The FIR names eight individuals who were part of this operational chain at different levels of handling and accounting of donations. Their roles, as described in the complaint, place them within the very process now under scrutiny, raising uncomfortable questions about oversight and internal control.

Avinash Shukla is alleged to have been involved in the management of cash donations and related financial handling within the temple system. Anukalp Mishra is said to have played a role in counting cash offerings and maintaining records. Lavkush Mishra has been linked to the collection and movement of donation cash. Manish Kumar Yadav is accused of assisting in handling and counting the offerings. Karunesh Pandey is named in relation to documentation and cash-counting responsibilities. Ramashankar Mishra is associated with the operational handling of donation funds. Subhash Srivastava is alleged to have been involved in processing donations. Ram Shankar Yadav alias Tinnu is accused of participation in handling and coordinating the donation funds.

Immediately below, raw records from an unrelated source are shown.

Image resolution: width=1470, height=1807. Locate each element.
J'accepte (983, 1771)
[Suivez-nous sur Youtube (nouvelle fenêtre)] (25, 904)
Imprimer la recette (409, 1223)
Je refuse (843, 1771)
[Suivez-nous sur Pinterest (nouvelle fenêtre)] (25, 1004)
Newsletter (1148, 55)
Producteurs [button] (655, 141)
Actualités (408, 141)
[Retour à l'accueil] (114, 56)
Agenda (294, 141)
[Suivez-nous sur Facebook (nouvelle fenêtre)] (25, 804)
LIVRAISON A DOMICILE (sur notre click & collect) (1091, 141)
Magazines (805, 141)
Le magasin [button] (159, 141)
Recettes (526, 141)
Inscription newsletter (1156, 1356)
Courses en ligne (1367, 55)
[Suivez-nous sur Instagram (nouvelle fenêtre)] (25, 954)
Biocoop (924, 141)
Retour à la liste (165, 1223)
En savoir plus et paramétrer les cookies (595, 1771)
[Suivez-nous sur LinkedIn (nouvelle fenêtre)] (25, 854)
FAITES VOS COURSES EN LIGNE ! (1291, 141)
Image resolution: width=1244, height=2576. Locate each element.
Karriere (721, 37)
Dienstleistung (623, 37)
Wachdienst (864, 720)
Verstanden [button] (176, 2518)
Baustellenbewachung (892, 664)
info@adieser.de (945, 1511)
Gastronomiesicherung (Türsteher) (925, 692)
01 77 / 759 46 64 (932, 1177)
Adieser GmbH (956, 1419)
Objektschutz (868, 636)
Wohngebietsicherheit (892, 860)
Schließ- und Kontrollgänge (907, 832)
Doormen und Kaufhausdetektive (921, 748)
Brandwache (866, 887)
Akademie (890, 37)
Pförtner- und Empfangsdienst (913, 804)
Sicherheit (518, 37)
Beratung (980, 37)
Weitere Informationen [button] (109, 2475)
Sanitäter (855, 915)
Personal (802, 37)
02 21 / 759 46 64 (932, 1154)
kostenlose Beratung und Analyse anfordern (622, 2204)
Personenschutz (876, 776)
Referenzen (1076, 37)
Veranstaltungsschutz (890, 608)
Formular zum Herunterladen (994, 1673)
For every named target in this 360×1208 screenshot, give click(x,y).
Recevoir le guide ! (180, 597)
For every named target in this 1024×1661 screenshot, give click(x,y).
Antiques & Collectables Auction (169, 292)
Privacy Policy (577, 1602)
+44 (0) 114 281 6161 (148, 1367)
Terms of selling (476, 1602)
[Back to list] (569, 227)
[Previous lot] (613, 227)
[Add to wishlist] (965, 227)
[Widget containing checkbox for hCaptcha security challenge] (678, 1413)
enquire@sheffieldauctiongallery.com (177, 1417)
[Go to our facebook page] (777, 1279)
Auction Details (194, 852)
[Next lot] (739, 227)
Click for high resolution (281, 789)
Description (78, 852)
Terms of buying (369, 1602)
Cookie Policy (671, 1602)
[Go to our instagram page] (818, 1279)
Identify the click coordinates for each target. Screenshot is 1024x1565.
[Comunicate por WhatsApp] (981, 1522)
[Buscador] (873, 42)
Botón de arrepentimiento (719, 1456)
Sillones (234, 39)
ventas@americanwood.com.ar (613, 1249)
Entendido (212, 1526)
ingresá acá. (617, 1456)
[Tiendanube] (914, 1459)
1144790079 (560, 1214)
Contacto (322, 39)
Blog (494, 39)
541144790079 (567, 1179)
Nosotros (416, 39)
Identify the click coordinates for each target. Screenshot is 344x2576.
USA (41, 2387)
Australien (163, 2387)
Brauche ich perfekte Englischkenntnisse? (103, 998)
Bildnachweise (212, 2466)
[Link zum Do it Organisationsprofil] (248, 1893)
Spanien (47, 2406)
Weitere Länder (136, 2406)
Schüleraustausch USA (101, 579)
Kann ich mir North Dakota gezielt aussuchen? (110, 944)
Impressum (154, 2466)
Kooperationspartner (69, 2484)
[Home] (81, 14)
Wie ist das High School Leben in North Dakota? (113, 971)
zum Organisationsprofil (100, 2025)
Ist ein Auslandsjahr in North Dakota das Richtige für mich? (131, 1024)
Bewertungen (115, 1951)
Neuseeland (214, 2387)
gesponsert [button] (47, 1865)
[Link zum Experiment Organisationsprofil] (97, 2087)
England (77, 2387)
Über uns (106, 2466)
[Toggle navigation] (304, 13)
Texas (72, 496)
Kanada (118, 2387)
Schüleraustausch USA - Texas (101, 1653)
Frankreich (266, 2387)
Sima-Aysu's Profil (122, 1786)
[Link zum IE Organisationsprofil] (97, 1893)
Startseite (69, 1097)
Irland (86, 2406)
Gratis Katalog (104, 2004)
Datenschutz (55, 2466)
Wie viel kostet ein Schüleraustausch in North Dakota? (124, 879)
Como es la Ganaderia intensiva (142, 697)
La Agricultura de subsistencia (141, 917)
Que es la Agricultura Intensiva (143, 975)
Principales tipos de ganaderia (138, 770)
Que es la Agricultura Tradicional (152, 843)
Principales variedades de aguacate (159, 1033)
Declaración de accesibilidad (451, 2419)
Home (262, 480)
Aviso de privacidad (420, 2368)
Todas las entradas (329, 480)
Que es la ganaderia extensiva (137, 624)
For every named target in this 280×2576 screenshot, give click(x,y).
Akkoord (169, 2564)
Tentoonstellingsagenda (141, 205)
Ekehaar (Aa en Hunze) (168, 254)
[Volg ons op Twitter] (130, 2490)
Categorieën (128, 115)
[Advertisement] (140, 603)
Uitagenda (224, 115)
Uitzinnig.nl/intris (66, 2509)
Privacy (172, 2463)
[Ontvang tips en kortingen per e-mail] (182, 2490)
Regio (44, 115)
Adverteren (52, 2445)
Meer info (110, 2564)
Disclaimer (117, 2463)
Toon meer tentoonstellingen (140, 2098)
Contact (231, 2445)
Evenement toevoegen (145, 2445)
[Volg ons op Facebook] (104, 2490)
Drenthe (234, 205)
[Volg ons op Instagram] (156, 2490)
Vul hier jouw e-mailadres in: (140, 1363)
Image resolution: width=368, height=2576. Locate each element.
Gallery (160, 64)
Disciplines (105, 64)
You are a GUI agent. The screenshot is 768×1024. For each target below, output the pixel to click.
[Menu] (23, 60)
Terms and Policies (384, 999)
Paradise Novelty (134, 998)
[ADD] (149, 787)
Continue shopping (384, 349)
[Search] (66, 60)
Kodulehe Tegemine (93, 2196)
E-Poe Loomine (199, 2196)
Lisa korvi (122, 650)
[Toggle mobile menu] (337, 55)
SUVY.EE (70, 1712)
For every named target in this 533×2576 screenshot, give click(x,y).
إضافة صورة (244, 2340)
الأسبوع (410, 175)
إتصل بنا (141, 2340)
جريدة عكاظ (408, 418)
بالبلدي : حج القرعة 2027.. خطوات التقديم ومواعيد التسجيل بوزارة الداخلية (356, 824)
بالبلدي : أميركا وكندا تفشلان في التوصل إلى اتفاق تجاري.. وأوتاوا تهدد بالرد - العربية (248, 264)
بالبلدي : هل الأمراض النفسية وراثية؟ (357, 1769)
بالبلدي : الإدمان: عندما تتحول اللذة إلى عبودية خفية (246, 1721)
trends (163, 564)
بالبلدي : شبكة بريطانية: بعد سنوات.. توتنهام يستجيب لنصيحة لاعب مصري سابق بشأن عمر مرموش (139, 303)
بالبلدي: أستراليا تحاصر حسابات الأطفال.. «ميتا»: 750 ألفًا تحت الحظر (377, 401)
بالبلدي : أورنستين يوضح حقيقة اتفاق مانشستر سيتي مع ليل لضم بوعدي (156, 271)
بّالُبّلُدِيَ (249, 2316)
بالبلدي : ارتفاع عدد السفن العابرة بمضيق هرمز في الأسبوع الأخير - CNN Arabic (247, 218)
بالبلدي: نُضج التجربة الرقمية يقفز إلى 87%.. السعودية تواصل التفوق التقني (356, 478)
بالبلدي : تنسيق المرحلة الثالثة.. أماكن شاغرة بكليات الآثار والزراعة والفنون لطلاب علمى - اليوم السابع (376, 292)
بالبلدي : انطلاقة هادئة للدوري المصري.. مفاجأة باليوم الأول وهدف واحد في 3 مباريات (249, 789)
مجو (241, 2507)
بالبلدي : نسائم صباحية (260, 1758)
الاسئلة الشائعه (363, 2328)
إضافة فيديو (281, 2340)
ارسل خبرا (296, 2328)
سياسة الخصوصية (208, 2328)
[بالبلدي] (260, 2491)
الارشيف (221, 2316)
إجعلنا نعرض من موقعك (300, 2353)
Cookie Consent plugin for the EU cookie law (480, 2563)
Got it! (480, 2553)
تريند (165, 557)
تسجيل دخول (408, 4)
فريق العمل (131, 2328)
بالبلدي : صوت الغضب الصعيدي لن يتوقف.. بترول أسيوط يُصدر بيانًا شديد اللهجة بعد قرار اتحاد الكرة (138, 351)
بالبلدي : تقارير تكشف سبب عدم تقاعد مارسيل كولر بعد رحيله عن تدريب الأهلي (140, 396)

All of them have been questioned in the initial phase of the investigation, while the case now moves into a deeper scrutiny of systems, records, and procedures that were supposed to ensure absolute transparency. Officials are tight-lipped, but the direction of the probe is clear: this is no longer just about individuals, but about whether the system itself failed where it mattered the most.

The investigation is ongoing, and the final truth, officials say, will emerge only after verification of records and due legal process.